• [ASSIGNMENT]: Go through the listing and write out all of it exactly.

• [RECORDS FOR PROCESSING]:

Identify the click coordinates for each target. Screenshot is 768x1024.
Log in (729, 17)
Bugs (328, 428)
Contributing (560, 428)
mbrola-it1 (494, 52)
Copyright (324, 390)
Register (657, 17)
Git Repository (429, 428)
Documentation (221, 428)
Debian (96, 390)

• [PROBLEM SOLUTION]:
Identify the click coordinates for each target. Screenshot is 768x1024.
Log in (729, 17)
Bugs (328, 428)
Contributing (560, 428)
mbrola-it1 (494, 52)
Copyright (324, 390)
Register (657, 17)
Git Repository (429, 428)
Documentation (221, 428)
Debian (96, 390)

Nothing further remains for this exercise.